Three Ways to Preview Your App
To gain the highest productivity benefit, most developers choose to use the same code - 95% or more - amongst all deployment targets: iOS, Android, and Windows.
Since most developers choose to deploy a single shared HTML/CSS/JS codebase to all platforms, it’s important to be sure your apps look and behave as expected across the platforms you care about. We made sure that previewing your app would be as painless and efficient as possible by providing three options to test your app: (1) a Chrome-based simulator called Ripple, (2) native emulators provided by the platform vendors, and (3) deployment to an actual tethered device.
Unless you’re an otherworldly developer who can get an app running perfectly without ever running it, you’ll eventually need to deploy and test it on a device or emulator for each platform. However, that’s not necessarily where you want to start. Our general guidance is as follows:

  1. For basic layout and early-stage debugging, use Ripple. Ripple is an open-source simulator that runs inside Chrome. Visual Studio automatically downloads and installs both Ripple and Chrome when you install our tools. Because Ripple uses Google’s V8 engine and blink-based rendering, it is ideal for simulating behavior on an iOS or Android device. Realistically, there are only a small number of substantial rendering differences between Chrome and IE11 these days, so it’s also a good proxy for Windows platforms. It’s nice to do your early development in Ripple because, quite frankly, it’s fast and familiar to web developers. Ripple benefits from all the CPU resources of your desktop and thousands of tiny performance optimizations designed to make desktop browsing snappy.

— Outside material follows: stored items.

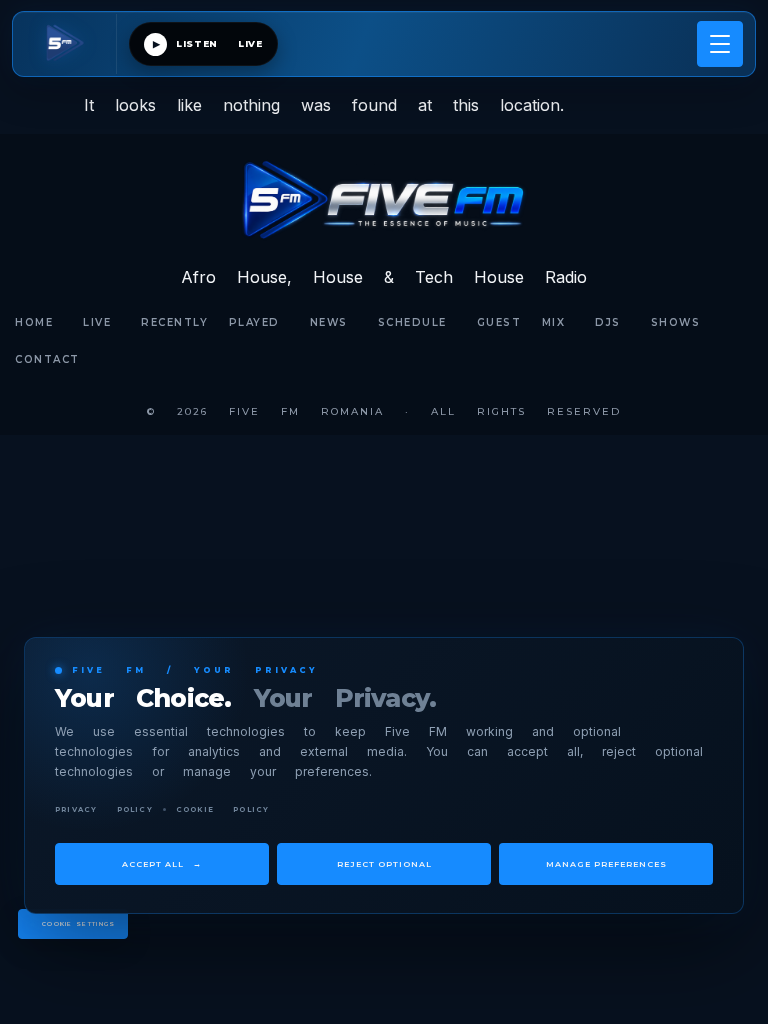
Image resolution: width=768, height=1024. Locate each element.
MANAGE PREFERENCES (606, 864)
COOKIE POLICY (223, 809)
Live (97, 322)
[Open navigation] (720, 44)
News (329, 322)
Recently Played (210, 322)
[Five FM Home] (71, 44)
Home (34, 322)
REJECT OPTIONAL (384, 864)
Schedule (412, 322)
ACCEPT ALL (162, 864)
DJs (608, 322)
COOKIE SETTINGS (79, 924)
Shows (676, 322)
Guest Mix (521, 322)
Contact (47, 359)
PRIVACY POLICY (104, 809)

  2. For final validation and full-fidelity debugging, use a device. As much as we love to debug in the desktop browser, there are some minor, but significant differences between it and mobile browsers. Unfortunately, tiny differences in CSS rendering or JavaScript interpretation can have a big impact, so it’s important to test your app on the real thing. The real source of truth will always be the device. Using the native build systems (i.e. Xcode, the Android and Windows SDKs), Visual Studio can build and deploy to devices tethered to your dev machine via USB.
  3. If a device isn’t available, use an emulator. Given the range of devices and platform versions out there — especially Android versions — it’s not always possible to have a complete library of test devices. In our office, we keep a small library of representative devices including: iPods running iOS7-8, a Samsung Galaxy running Android 4.0, a Nexus 7 running Android 4.4, a Nokia 1520 running Windows Phone 8.1 and our dev machines running Windows 8.1. For everything else, we use an emulator.